STUDY MATERIAL section start
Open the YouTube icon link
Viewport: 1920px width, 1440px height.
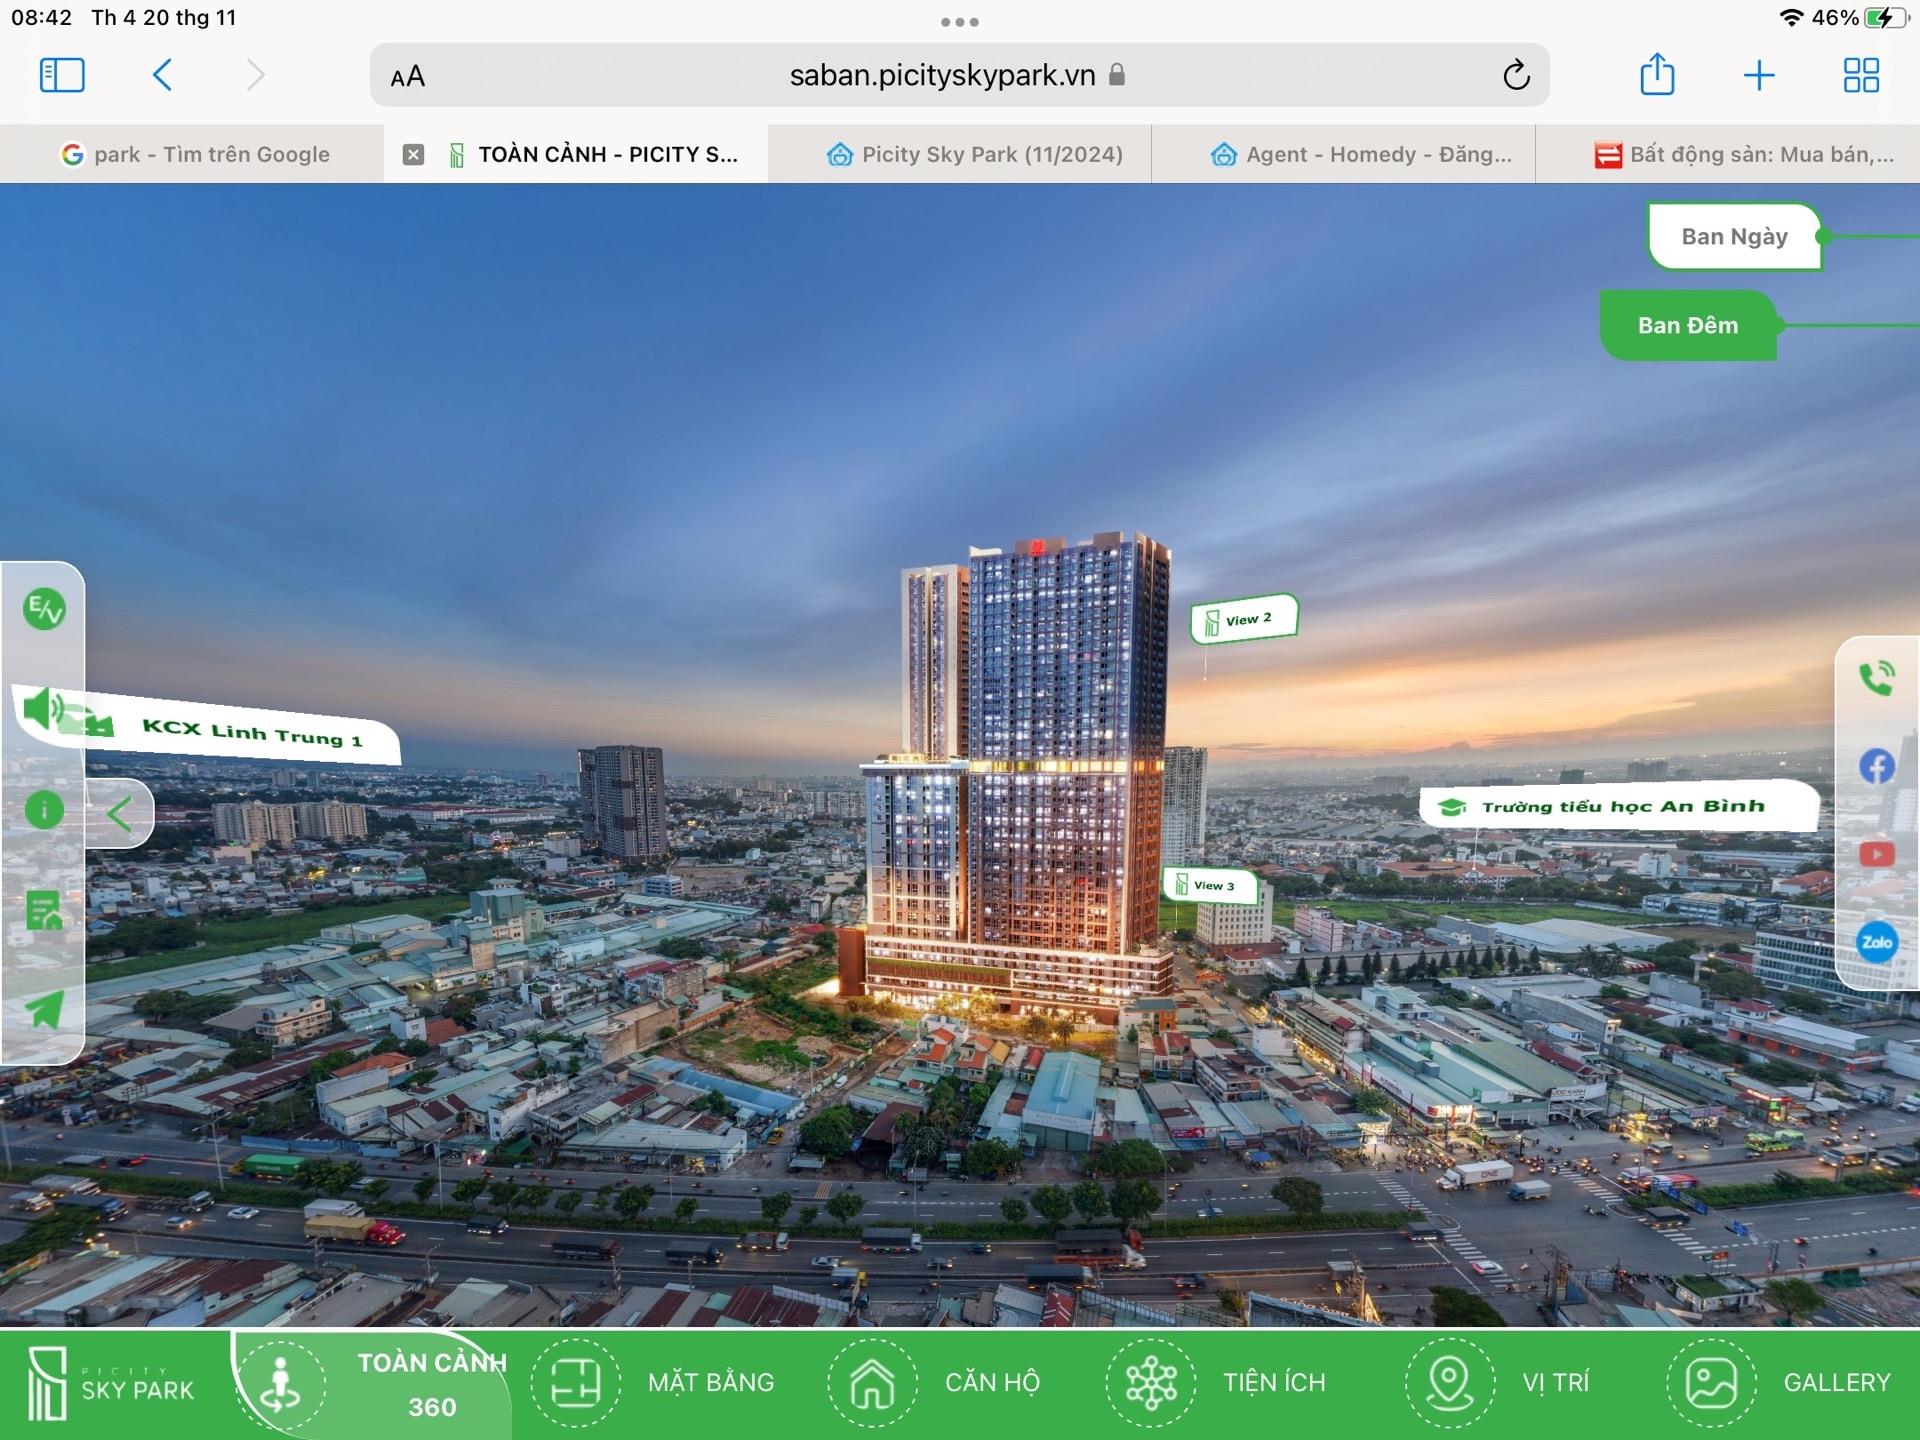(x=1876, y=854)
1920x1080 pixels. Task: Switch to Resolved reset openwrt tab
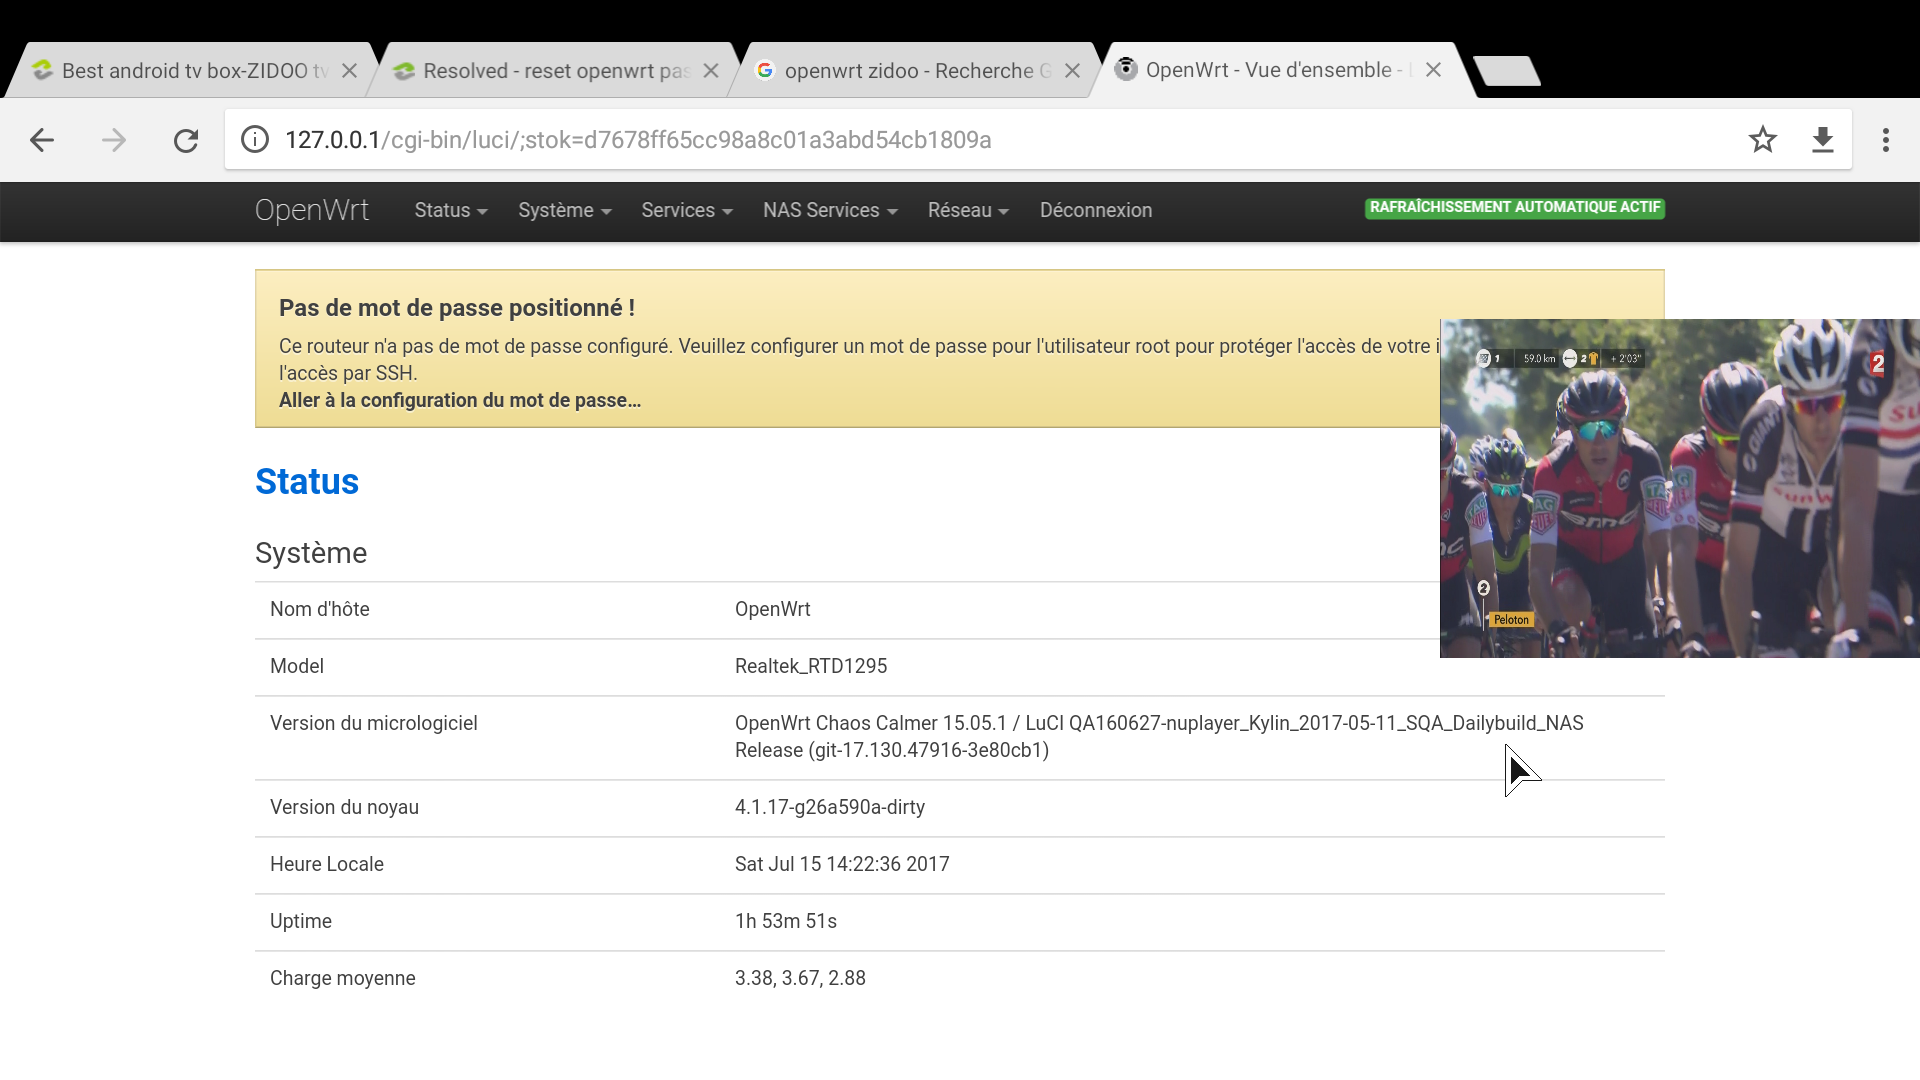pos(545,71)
STUDY MATERIAL section end
PROBLEM DESCRIPTION -
Give back exactly the lines from the one containing "1920x1080 pixels. Task: Switch" to the final line of the entries, both included, and no picture.

ANSWER TO THIS TASK -
1920x1080 pixels. Task: Switch to Resolved reset openwrt tab
pos(545,71)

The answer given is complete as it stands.